In December 1959, in the mornings, Baba began discussing with Don Stevens publication plans for a new edition of God Speaks. Stevens discussed some questions about various subjects in God Speaks which the Sufis and others had been asking, and Baba promised to elucidate these for the second edition.

In May 1965, Baba checked and corrected a glossary of God Speaks, which Lud Dimpfl had prepared. Bal Natu would read out every word and its meaning and, when required, Baba would correct a point.

Editing of the second edition ended on September 10, 1965. However, it was not released until 1973.

== Editions ==
God Speaks has had three editions. The first edition, published by Dodd, Mead and Company, received four printings, 1955, 1967, 1968, and 1970, and was 255 pages. As early as 1956 Meher Baba began work on a second edition, which was printed posthumously in 1973 and 1975. It was 334 pages. In 1990 the original publisher, Dodd, Mead, went out of business and the plates for the second edition were not preserved. For this reason, the book was retypeset in 1997 and is 313 pages in its current form. Labeled within as the "second edition third printing" the 1997 printing is technically a third edition since it is retypeset, although no major editorial changes were made to the text. The third edition received a second printing in 2010.

God Speaks editions and printings
| First Edition (1955) | Second Edition (1973) | 1997 Edition (see above) |
|---|---|---|
| First Printing 1955 | First Printing 1973 | First Printing 1997 |
| Second Printing 1967 | Second Printing 1975 | Second Printing 2010 |
| Third Printing 1968 |  |  |
| Fourth Printing 1970 |  |  |

There is also an Indian printing edition, published by Meher Mownavani Publishing, India, 2001.

*WHAT THIS TASK INVOLVES*.
Write the next part of the passage on the publication history of God Speaks, picking up after its final sentence.

*Items from a dataset*.
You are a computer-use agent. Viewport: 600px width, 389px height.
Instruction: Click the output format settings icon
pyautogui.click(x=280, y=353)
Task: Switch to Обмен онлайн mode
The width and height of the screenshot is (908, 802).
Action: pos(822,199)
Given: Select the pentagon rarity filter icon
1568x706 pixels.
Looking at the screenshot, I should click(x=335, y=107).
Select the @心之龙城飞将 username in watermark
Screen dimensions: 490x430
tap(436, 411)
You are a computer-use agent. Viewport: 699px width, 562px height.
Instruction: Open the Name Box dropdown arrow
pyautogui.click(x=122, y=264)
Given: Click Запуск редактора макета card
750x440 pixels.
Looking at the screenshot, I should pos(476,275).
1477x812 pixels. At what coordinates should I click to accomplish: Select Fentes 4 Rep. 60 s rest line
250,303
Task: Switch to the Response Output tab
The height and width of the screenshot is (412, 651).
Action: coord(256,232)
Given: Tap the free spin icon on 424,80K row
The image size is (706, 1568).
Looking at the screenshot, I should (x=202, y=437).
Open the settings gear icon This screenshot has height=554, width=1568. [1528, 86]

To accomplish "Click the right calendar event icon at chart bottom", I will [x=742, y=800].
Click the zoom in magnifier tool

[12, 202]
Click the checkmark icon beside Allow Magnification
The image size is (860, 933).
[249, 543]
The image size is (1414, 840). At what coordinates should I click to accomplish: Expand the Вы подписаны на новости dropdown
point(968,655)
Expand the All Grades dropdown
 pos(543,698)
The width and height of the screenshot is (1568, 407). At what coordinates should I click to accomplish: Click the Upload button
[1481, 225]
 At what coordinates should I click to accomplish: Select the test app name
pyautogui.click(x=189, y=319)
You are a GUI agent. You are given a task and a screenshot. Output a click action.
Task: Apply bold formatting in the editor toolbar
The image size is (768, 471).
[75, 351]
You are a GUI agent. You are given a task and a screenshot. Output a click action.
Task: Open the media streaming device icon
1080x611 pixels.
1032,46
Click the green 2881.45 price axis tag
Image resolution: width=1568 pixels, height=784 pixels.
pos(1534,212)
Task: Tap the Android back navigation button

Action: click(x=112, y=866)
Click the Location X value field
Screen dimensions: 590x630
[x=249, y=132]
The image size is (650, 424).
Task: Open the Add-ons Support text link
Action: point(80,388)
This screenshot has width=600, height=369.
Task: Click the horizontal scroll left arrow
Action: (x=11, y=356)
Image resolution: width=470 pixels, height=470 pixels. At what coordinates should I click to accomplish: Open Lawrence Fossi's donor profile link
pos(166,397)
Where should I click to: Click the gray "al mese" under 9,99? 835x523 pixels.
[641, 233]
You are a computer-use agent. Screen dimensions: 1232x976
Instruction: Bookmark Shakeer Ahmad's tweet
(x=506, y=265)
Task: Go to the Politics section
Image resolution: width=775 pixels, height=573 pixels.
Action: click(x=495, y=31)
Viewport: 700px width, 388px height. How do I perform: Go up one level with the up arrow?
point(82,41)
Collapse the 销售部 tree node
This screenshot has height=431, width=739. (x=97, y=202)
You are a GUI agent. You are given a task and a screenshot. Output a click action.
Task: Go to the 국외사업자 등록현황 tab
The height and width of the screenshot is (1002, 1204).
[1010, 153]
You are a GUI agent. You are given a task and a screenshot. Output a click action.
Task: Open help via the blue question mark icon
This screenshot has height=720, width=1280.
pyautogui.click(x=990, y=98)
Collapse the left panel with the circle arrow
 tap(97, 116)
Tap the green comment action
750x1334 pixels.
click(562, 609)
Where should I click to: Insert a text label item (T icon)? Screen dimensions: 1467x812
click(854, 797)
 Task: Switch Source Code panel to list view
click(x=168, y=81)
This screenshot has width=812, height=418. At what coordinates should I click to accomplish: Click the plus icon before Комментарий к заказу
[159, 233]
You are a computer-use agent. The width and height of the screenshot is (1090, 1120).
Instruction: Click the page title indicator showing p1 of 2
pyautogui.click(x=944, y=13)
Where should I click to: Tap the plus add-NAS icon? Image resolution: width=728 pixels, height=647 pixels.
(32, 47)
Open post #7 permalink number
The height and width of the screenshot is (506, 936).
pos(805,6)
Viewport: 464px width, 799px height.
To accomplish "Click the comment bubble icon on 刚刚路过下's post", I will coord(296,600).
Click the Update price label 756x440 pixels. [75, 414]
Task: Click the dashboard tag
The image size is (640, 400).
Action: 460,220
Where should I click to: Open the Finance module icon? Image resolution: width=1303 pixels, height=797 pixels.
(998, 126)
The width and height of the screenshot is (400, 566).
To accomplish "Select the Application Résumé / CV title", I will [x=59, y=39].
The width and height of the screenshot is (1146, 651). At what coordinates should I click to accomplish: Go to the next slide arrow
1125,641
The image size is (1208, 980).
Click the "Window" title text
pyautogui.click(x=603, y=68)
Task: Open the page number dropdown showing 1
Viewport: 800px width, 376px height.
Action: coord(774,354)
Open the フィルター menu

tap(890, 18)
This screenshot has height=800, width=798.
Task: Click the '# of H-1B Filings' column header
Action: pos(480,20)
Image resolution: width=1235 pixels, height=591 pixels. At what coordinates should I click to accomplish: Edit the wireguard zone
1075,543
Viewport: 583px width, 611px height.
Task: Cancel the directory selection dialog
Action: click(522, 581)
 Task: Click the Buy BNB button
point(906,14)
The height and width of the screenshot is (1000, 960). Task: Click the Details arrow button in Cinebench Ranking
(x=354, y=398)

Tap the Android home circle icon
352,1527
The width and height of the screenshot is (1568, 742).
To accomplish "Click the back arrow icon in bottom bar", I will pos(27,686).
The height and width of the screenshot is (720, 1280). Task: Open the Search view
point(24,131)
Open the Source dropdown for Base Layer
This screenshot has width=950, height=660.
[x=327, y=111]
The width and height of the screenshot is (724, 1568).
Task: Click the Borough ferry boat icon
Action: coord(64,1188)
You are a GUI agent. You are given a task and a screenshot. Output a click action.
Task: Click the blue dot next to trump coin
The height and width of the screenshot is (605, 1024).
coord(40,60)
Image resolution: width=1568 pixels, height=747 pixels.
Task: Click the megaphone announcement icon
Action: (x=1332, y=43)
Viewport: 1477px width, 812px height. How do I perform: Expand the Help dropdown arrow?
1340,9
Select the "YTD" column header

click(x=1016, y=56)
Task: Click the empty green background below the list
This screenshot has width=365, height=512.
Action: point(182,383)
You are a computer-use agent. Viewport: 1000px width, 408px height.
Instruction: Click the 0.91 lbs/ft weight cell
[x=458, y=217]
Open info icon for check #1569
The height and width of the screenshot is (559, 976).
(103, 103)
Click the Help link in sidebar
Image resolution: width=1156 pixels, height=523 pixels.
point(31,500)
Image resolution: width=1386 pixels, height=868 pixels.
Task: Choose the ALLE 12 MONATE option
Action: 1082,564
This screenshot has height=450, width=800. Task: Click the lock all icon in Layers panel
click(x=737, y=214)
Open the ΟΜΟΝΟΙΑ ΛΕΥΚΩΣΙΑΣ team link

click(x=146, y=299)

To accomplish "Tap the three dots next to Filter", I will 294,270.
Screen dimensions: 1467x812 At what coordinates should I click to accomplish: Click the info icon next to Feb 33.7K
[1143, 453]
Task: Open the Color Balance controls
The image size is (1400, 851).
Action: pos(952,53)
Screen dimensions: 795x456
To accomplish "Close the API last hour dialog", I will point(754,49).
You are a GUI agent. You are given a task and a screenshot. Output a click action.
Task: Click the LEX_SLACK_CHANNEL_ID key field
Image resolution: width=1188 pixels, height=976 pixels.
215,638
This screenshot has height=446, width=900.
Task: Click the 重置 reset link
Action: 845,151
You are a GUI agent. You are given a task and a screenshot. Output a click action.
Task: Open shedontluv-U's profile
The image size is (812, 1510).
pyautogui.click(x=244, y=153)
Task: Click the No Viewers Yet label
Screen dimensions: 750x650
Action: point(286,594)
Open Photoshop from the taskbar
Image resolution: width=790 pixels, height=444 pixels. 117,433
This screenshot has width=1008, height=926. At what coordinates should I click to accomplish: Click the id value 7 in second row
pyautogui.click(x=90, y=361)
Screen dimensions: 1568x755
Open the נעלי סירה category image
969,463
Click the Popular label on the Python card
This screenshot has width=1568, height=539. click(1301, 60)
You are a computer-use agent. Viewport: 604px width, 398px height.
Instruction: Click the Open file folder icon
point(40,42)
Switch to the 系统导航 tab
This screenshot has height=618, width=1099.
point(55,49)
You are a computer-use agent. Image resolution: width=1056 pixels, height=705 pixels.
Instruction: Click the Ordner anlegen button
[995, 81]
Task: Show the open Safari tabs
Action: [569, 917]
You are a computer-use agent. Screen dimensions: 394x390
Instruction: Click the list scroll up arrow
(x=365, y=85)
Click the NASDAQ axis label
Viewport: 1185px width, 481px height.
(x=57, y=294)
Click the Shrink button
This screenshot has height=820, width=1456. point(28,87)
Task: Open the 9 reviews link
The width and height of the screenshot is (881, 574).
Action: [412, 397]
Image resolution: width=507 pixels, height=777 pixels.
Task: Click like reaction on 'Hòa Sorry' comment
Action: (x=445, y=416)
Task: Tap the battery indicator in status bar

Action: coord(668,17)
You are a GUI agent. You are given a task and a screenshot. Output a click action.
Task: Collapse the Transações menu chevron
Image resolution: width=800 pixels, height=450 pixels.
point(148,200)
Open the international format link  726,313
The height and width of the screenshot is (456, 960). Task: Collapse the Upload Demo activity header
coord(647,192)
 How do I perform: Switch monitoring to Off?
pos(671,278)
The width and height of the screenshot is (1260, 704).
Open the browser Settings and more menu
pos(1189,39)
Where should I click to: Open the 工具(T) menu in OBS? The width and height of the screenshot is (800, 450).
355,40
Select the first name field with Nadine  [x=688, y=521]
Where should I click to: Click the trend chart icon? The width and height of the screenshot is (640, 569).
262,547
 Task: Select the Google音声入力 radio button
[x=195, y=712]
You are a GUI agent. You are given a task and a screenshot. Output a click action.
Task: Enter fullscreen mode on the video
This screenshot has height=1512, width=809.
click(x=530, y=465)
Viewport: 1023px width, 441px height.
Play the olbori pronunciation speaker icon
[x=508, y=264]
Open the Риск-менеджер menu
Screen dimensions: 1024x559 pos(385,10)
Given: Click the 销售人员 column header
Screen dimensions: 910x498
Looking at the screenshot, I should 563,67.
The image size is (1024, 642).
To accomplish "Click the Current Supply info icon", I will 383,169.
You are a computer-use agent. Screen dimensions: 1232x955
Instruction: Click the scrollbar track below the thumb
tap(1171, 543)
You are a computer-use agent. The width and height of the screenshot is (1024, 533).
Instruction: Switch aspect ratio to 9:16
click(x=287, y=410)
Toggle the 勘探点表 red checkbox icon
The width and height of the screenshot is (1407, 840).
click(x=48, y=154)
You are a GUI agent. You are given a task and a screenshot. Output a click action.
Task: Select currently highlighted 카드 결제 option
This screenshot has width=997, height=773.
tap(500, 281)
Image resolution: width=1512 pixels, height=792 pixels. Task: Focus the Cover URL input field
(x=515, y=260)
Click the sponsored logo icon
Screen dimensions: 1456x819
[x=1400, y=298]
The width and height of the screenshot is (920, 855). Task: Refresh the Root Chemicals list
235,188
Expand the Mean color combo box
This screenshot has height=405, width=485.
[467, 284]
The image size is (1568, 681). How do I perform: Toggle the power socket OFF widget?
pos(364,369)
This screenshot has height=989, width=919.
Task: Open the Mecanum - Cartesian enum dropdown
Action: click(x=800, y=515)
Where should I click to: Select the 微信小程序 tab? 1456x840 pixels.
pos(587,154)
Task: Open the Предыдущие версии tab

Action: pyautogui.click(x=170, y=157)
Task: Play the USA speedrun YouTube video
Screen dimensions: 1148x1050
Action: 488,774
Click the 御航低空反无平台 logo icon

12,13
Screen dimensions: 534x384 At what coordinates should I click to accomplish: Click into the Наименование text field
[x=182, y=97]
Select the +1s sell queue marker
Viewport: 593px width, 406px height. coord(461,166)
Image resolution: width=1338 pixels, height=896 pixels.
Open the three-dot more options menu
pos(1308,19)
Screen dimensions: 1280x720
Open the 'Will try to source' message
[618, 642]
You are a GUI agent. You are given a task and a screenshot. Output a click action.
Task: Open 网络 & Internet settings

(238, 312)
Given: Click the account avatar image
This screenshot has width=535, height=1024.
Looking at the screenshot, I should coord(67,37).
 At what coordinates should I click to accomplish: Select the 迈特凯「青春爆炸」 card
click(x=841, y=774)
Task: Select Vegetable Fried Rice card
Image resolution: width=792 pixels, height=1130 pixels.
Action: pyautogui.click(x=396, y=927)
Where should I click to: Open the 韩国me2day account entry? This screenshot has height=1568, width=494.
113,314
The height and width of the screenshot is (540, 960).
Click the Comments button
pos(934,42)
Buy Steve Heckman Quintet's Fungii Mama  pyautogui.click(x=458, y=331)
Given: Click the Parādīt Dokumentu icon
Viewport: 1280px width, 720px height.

*OUTPUT*.
== Reviews ==

In a 1955 review of God Speaks anthropologist Walter Evans-Wentz, the original English translator of The Tibetan Book of the Dead, wrote:

No other Teacher in our own time or in any known past time has so minutely analyzed consciousness as Meher Baba has in God Speaks. Occidental psychology, especially under the illustrious leadership of Dr. [Carl] Jung, has made great advances in the study of the unconscious and of the dream-state, but because of its necessary adherence to conservative methods of scientific research it has not been able, as yet, to fathom the Deep of the Seer. So, for the science circumscribed psychologist, God Speaks should prove to be of paramount importance in inspiring further progress on the psychological pathway.

Correlatively, noteworthy in particular is Part VIII, on the Evolution of Consciousness, and Part IX, on the Ten States of God, to which is attached a diagram linking together "the most generally accepted Sufi, Vedantic and Christian mystical equivalents." As a whole, the book marks clear the at-one-ment of the essentials of the various historic religions in the light of the gnosis of the Sufis.

Meher Baba's enlightening treatise adds much to the sum total of learning and contributes incalculably to the enrichment of mankind for, as the sages of Asia teach, the most intrinsically valuable of all riches, and greater than all mundane wealth, is Right Knowledge.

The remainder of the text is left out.